Brief
Out of the entries that follow, copy each line containing "swatch".

[Opening Given records section]

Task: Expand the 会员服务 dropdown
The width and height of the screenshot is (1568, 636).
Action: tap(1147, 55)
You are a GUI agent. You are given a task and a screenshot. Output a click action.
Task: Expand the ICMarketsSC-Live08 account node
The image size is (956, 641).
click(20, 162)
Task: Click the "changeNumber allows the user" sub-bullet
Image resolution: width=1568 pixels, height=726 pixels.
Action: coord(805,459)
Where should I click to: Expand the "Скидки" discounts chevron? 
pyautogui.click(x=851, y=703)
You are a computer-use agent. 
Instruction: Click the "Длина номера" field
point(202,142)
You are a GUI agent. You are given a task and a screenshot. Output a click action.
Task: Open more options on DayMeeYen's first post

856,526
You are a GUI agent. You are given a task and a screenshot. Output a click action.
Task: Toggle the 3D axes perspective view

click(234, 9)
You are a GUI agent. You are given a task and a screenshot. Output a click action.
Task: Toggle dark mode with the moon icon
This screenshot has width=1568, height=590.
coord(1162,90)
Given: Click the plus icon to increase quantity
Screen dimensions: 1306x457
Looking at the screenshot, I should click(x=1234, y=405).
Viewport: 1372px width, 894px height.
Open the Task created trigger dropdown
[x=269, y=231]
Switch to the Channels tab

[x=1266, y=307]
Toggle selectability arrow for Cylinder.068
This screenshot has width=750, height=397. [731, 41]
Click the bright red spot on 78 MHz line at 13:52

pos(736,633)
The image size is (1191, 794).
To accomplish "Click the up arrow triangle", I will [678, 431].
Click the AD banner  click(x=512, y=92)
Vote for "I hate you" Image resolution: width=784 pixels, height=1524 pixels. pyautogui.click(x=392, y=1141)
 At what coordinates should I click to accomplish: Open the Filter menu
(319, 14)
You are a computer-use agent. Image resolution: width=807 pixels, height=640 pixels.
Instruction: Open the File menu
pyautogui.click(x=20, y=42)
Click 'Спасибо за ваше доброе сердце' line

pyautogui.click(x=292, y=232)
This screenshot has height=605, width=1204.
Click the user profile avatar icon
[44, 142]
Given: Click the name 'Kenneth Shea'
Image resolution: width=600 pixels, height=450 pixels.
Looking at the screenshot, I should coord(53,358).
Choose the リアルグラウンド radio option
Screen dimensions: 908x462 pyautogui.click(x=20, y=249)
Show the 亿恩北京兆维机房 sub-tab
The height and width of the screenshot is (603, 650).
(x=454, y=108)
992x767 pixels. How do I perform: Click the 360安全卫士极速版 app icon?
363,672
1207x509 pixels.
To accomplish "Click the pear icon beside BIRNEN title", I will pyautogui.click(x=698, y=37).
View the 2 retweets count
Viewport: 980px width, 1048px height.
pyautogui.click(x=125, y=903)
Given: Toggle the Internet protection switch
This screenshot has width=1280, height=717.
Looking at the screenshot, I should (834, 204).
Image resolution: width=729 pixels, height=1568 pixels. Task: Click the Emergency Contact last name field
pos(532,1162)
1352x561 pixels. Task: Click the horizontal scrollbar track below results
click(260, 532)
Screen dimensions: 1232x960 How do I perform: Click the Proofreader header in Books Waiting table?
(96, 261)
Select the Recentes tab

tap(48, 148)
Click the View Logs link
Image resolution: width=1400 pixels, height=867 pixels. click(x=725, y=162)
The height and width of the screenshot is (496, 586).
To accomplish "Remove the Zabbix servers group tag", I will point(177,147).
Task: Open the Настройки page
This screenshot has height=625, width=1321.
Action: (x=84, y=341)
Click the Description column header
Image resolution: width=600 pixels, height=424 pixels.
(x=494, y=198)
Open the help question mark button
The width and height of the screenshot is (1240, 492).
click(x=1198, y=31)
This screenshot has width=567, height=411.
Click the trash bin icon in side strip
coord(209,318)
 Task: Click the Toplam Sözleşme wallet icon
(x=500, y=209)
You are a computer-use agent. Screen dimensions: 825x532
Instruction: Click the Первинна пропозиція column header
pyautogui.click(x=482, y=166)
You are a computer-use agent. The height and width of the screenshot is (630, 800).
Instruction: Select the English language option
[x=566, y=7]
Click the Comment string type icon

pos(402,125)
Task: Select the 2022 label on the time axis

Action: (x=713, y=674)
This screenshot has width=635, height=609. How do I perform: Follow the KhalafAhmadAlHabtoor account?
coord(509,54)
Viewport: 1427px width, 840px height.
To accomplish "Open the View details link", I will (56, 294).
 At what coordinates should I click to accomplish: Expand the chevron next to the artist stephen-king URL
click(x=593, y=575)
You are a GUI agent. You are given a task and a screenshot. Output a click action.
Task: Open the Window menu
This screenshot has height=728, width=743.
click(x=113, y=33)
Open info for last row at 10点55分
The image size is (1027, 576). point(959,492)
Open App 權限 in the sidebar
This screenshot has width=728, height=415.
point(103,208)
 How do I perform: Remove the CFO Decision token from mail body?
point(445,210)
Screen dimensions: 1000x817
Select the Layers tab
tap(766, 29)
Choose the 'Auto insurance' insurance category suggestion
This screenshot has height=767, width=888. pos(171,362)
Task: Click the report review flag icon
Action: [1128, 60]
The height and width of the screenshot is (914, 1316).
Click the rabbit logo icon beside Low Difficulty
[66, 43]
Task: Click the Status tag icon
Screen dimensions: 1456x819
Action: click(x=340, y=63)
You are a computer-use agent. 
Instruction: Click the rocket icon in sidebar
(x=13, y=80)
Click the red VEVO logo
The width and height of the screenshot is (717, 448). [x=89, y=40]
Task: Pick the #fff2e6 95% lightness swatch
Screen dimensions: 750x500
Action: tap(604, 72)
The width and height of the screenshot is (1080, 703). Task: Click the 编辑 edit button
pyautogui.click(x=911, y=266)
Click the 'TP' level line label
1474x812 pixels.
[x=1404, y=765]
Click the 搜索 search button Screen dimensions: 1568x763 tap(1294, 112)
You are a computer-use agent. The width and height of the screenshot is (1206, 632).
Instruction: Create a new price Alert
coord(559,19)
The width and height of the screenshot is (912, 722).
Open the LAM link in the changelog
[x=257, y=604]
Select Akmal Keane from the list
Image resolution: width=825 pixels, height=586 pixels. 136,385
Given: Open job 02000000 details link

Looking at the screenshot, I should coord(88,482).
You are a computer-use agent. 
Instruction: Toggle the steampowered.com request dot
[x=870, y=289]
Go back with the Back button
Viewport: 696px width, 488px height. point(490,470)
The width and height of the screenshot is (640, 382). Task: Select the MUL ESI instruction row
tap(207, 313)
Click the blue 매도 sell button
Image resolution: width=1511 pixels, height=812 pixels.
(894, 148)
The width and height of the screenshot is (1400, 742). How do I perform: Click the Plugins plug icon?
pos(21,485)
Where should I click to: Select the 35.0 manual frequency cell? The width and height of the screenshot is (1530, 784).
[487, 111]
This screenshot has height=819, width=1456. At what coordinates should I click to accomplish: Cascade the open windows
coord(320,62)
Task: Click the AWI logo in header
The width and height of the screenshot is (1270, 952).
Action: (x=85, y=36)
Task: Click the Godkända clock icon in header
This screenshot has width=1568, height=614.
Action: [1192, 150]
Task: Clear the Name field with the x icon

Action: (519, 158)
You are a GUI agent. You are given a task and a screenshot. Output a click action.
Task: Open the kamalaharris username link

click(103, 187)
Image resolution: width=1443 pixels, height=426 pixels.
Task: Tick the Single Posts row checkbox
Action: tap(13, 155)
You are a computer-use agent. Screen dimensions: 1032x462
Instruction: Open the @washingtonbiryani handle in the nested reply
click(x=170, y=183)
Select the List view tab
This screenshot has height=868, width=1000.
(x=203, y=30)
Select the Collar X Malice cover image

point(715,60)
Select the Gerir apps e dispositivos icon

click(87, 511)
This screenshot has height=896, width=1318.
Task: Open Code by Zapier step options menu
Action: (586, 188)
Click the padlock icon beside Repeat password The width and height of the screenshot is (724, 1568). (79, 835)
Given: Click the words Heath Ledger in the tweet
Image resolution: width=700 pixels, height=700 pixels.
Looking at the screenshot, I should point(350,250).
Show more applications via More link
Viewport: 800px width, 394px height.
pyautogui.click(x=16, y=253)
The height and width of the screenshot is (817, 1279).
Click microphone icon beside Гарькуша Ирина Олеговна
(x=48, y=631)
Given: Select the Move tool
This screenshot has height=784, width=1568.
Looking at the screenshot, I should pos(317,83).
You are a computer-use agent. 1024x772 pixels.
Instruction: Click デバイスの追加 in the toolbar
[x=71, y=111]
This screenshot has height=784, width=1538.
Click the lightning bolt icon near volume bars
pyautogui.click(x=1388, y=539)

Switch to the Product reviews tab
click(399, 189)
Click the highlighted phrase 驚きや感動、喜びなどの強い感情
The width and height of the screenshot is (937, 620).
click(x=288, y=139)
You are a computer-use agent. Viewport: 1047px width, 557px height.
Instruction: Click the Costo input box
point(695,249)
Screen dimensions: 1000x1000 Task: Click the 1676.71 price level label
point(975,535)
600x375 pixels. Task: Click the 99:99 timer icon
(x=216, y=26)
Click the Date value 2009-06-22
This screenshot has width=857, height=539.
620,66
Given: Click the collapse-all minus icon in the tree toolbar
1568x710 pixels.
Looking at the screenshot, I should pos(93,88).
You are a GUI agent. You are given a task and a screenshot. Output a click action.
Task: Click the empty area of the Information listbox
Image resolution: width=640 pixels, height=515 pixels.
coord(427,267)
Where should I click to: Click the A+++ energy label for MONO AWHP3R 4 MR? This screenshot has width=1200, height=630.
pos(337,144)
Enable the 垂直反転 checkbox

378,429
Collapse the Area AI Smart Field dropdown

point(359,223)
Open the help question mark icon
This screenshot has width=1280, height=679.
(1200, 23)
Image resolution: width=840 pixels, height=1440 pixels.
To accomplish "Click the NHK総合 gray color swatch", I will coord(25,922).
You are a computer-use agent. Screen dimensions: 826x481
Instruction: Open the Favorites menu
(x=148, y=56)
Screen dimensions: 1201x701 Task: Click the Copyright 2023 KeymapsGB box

[Closing Given records section]

Answer space
Task: Pick the #fff2e6 95% lightness swatch
To accomplish "Click the NHK総合 gray color swatch", I will coord(25,922).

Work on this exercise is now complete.